[[ LISTED RECORDS, beginning ]]

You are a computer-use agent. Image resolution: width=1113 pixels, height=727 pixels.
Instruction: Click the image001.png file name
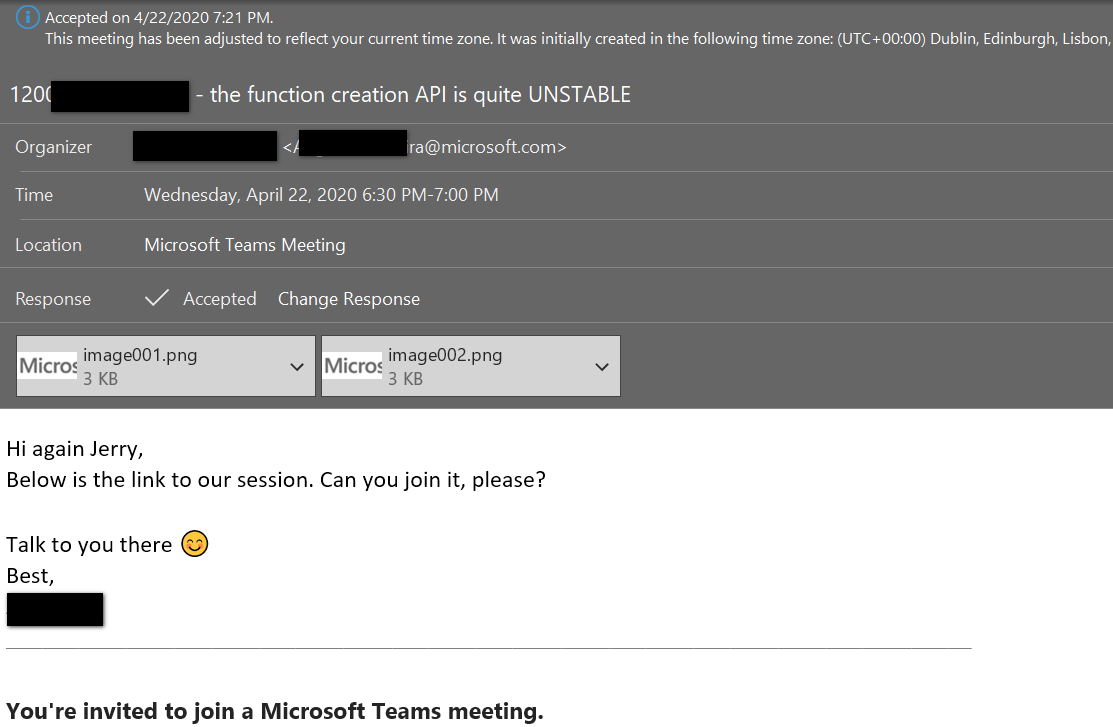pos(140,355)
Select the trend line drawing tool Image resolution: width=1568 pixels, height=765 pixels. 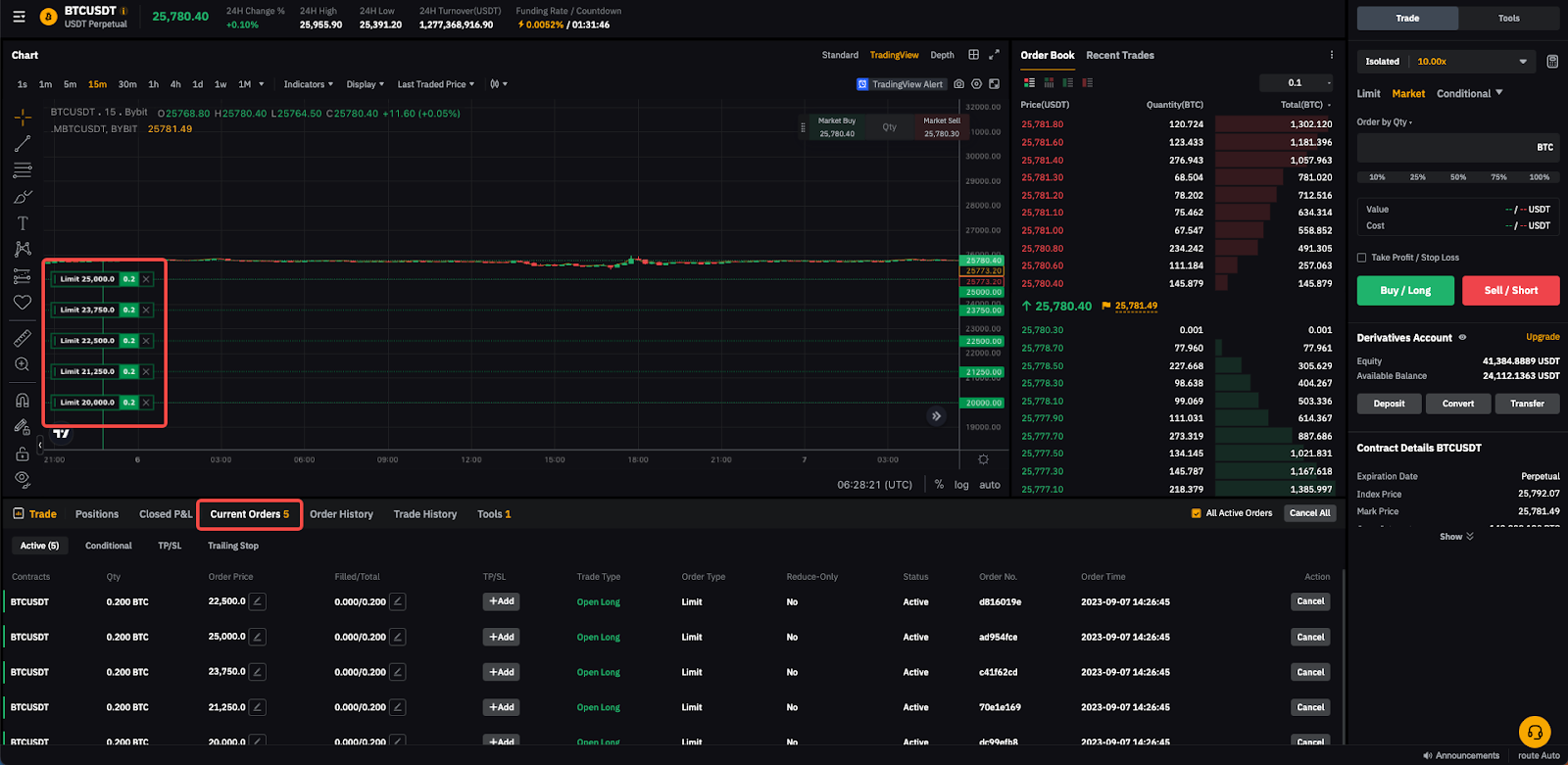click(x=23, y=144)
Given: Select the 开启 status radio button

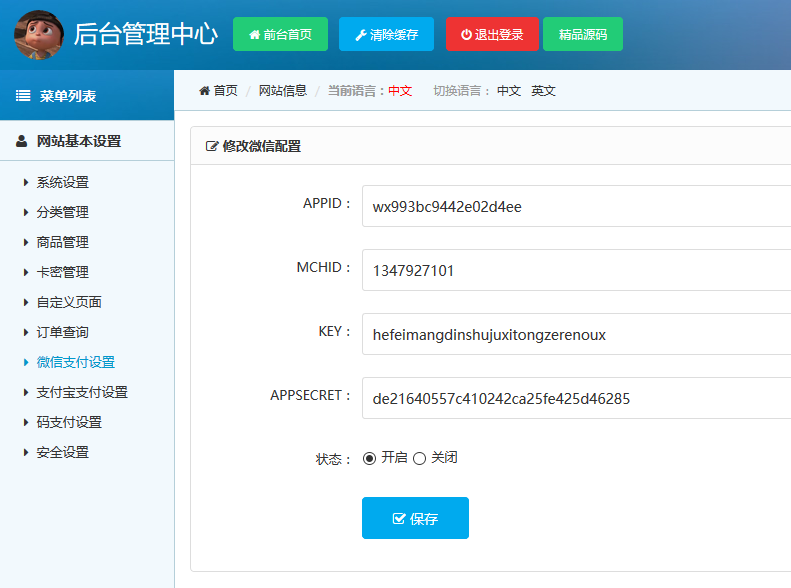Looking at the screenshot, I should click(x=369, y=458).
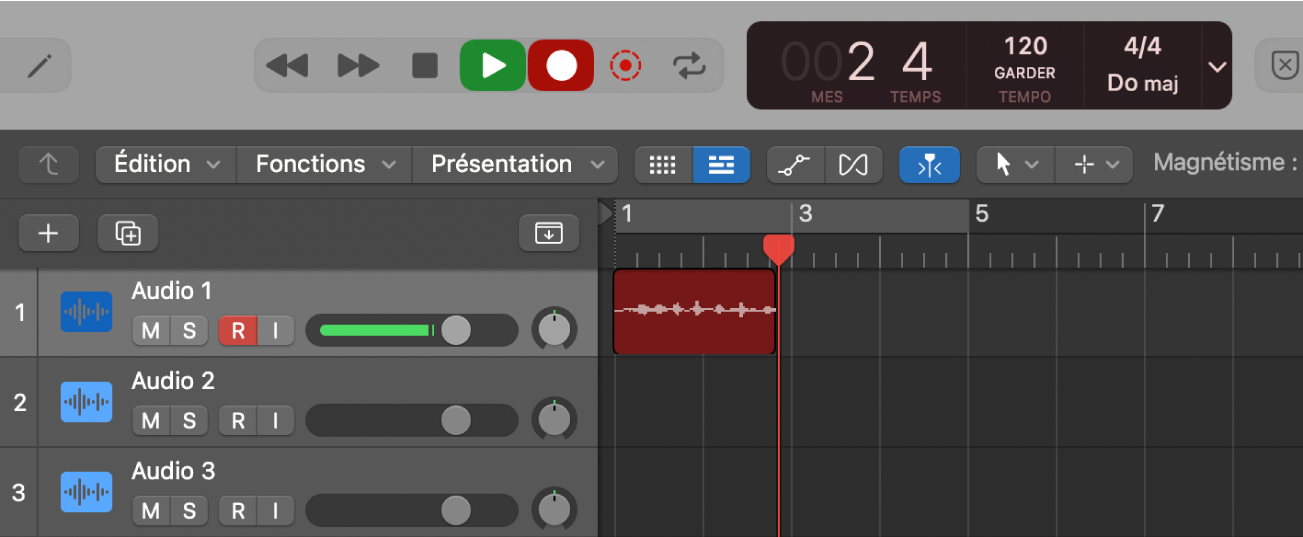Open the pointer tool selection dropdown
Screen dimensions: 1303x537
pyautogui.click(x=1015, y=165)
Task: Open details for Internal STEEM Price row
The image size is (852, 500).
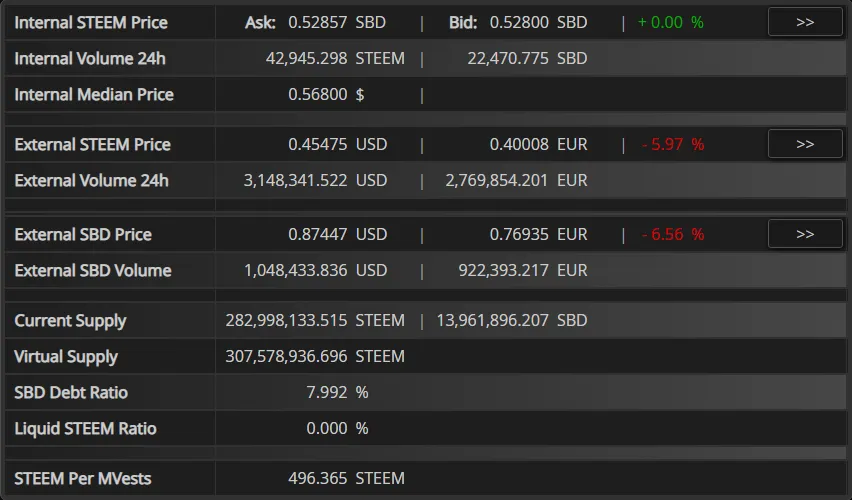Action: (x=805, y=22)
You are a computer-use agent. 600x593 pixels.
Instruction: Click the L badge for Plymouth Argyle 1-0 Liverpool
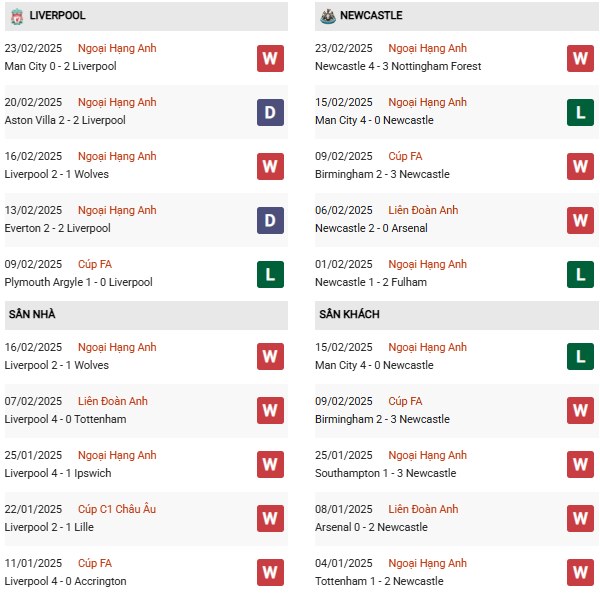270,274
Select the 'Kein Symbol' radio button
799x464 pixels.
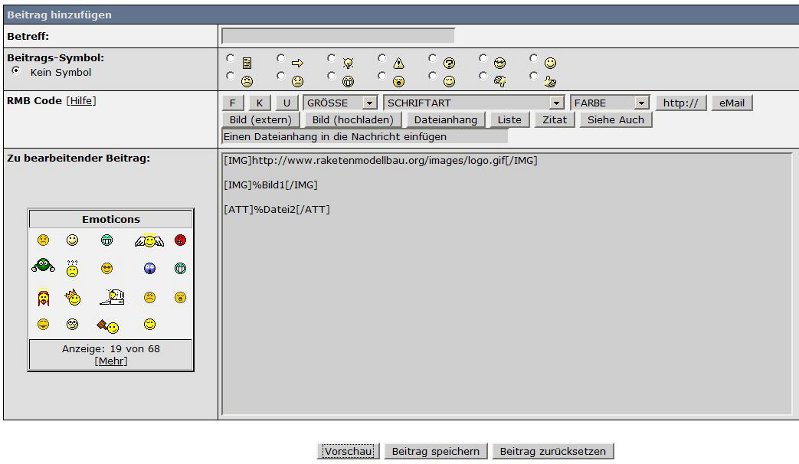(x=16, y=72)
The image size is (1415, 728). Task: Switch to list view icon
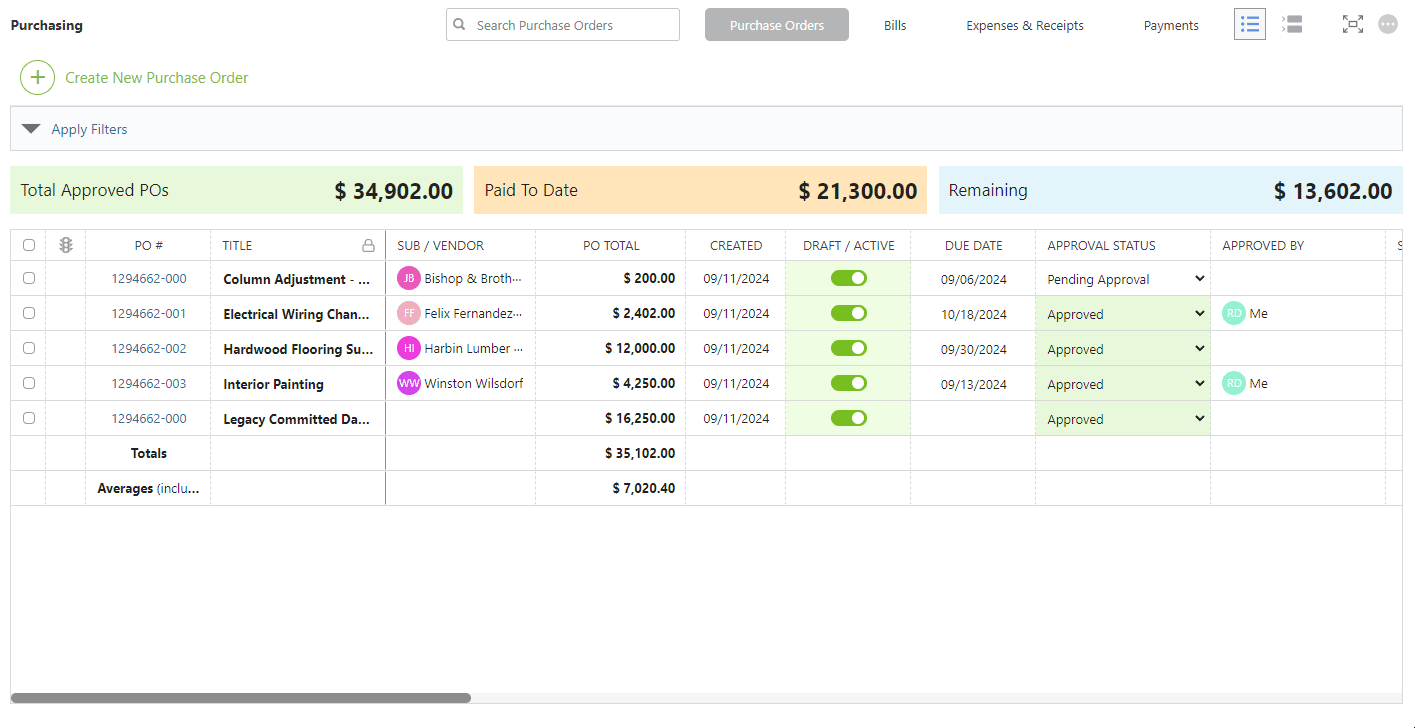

[[ LISTED RECORDS, end ]]

■ **ASSIGNED TASK**: In the answer, give only the lines from the one containing "Task: Open details" through the end of the records above, each reproduced exactly. Include no pictures.

■ **RESPONSE**:
Task: Open details for Internal STEEM Price row
The image size is (852, 500).
Action: (x=805, y=22)
You are a computer-use agent. 600x593 pixels.
Instruction: Click the L badge for Plymouth Argyle 1-0 Liverpool
270,274
Select the 'Kein Symbol' radio button
799x464 pixels.
(x=16, y=72)
The image size is (1415, 728). Task: Switch to list view icon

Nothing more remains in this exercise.